Weather Underground: Kuwait says it is going to get up to 78°F/27°C today. Sigh. I have the air conditioning still off. I don’t want to turn it on again, but with 77% humidity . . . it just makes me sad, turning on the a/c in February. 😦

Today, there really is a light haze; I can see maybe 500 meters off the coast. Maybe the sun will burn the haze off.
The Sultan Center is packing away all the Valentine’s Day supplies, and has brought out all the Kuwait Independence / Liberation Day supplies – have you stocked up?
Better, Still Sandy
Once again, we have “light haze.” This is better than yesterday – we can see the shore – but this is not what I would call a light haze. Taken around 7:30 a.m.

There is a 20% chance of rain on Monday. We surely need rain to damp down all this new orange sand.
My sister, Sparkle, asked if people don’t wear gauze masks when the sand blows in like this. Yes, Sparkle, you see them everywhere, but most people who can, stay home, stay inside. Even inside, last night when it was time to go to sleep, it felt like breathing underwater, the air feels thick and heavy. It gives you a little headache after a while, trying to breathe.
This morning is a little better; maybe there has been some shift in atmospheric pressure. Even though the sun is up, you don’t see a lot of orange like yesterday, but the thick haze in front of my house is more a tangerine-tinged cream color.
Weirder still, there are two new layers of sand on the beach in front of our house, orange and oranger:

Transition Sunrise
I was shocked when I looked at the five day forecast and saw that the high temperature for tomorrow is 80°F / 27°C. Holy smokes.

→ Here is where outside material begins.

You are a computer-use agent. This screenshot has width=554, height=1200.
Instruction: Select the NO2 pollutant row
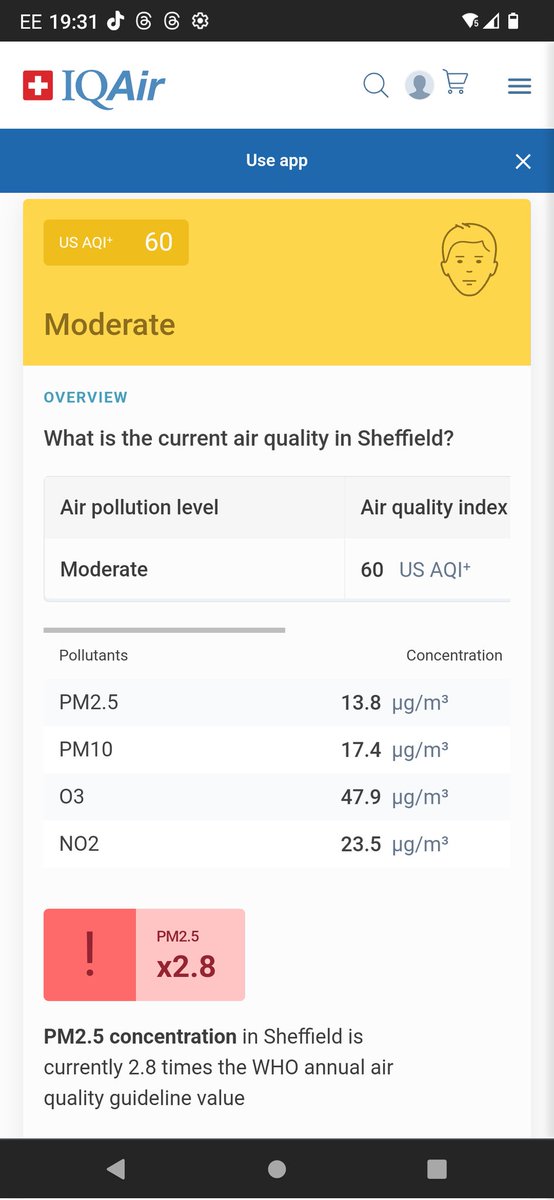(277, 844)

Winter is over. 80° is about as hot as I can handle without A/C – around 80° in Florida, fleas eggs start hatching, and it is time to flea-proof the house. We don’t have the same problem with fleas here, probably due to the air conditioning, on most months of the year.
This morning’s sunrise is barely less murky than yesterday’s. The weather reporter says “light haze” but sometimes it says that in the middle of a heavy dust storm, so I don’t put a lot of credibility in what it says.

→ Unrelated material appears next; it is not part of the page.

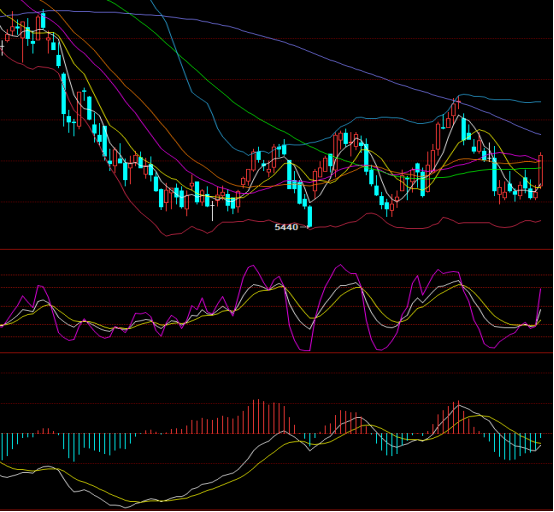Click the magenta KDJ flat trough below the 5440 candle

tap(305, 350)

The days are getting perceptibly longer. In our neighborhood, when the meuzzin “chants” for the dawn prayers, it is not so hard to get up. We are blessed to have a tenor muezzin, who loves the morning call to prayer, and does it with great melodiousness and passion. It is a wonderful way to wake up.
Have a great day, Kuwait.
Murky Morning
It is one of those transitional weather days, not raining, not clear, somewhere in between and it could go either way:

I was sleeping soundly and happily this morning when I heard a very very loud “AAACCCCKKKKKKK” and I jumped out of bed, adrenaline pumping, thinking “Is someone strange in the house?” I listened, didn’t hear anything else, so went to the living room where the Qatteri Cat was lying on the floor. Maybe a blade of grass tickled his throat (I make bowls of grass for him to help digestion; long haired cats get clogs sometimes) or maybe he sneezed, or jumped down from his high perch by the window, I don’t know. I patted him and he followed me back to bed where we both snoozed a little until time to get up.